Agency adds 10 new partners, plans new HQ

In a major change for the 56-year-old family-owned boutique, the Gersh Agency will break ground next year on its Wilshire Boulevard HQ, which will open its doors in early 2007. And for the first time, the agency has bestowed partnerships upon 10 key agents.

Moves were made by co-presidents and principal owners David and Bob Gersh, who ran the agency with their father, founder Phil Gersh, who died last year. The brothers will head the core management committee along with Leslie Siebert, who nine years ago became the sole employee not named Gersh to be a partner. Siebert has risen to senior managing partner status.

Elevated to partner level are L.A.-based film and TV agents Lorrie Bartlett, David DeCamillo, Chuck James and Ken Kaplan; Rick Greenstein, who launched and runs Gersh’s comedy/personal appearance division; feature lit division head Richard Arlook; and Gary Loder, who heads Gersh’s TV lit division.

Gersh also made partners of Gotham-based Bill Butler, who runs its New York outpost; and Gotham-based talent agents Stephen Hirsh and Rhonda Price.

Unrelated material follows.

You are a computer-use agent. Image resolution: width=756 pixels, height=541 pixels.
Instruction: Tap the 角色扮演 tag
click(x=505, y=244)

The Gersh brothers wouldn’t divulge the exact location of the Wilshire Boulevard parcel on which they are about to close a deal, or the firm that will erect the headquarters. They said their new haunt will put them right in the center of the agency action in Beverly Hills.

They’ll have 40,000 square feet and state-of-the-art screening and conference rooms. Agency currently is housed in 15,000 square feet of space on Canon Drive in Beverly Hills, with their comedy department located in a satellite office across the street. Gersh, which has 65 agents on both coasts, will remain in its existing Gotham office but will expand that space.

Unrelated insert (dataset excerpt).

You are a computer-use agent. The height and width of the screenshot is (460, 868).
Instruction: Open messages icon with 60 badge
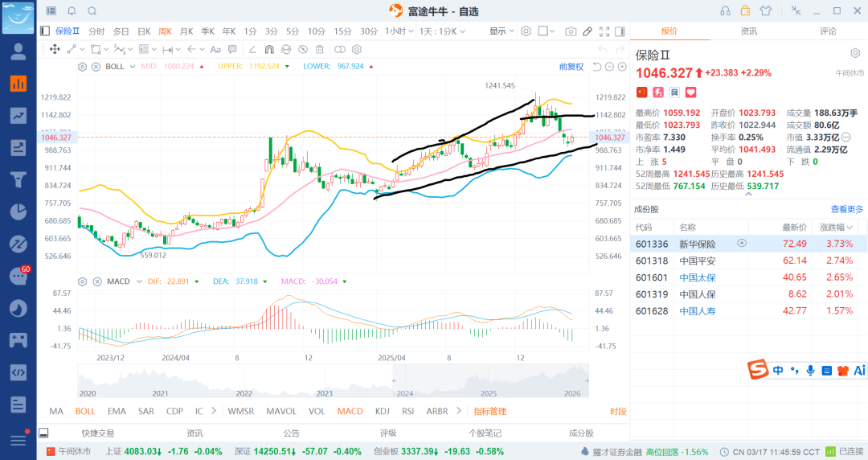[x=18, y=276]
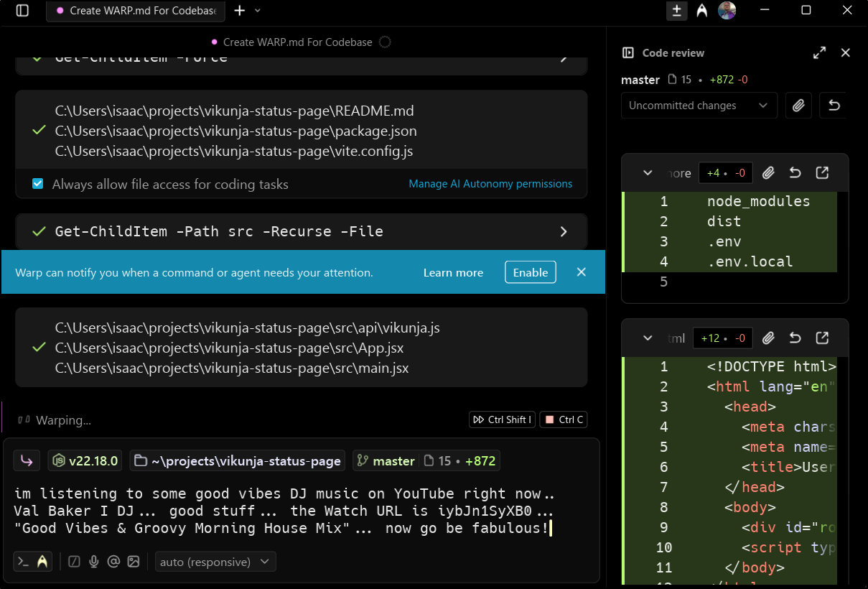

Just as important as a glitzy headquarters, the ability to offer partnerships to incoming agents or its own fast-rising stars will allow the agency to be more competitive with other percenteries, the Gersh brothers said.

“We’ve had tremendous growth for the past five or so years in all areas of this company and wanted to both reward the people who’ve been a big part and ensure for future success with the people we’ve cultivated,” Bob Gersh said. “We wanted to give them a sense of ownership, to get away from the notion this is just a job.”

David Gersh said, “This helps us get away from the notion this is simply a family business, and it is valuable to be able to go out in the community and offer someone a stake in the company.” It is, he added, “a perception-changing move for us.”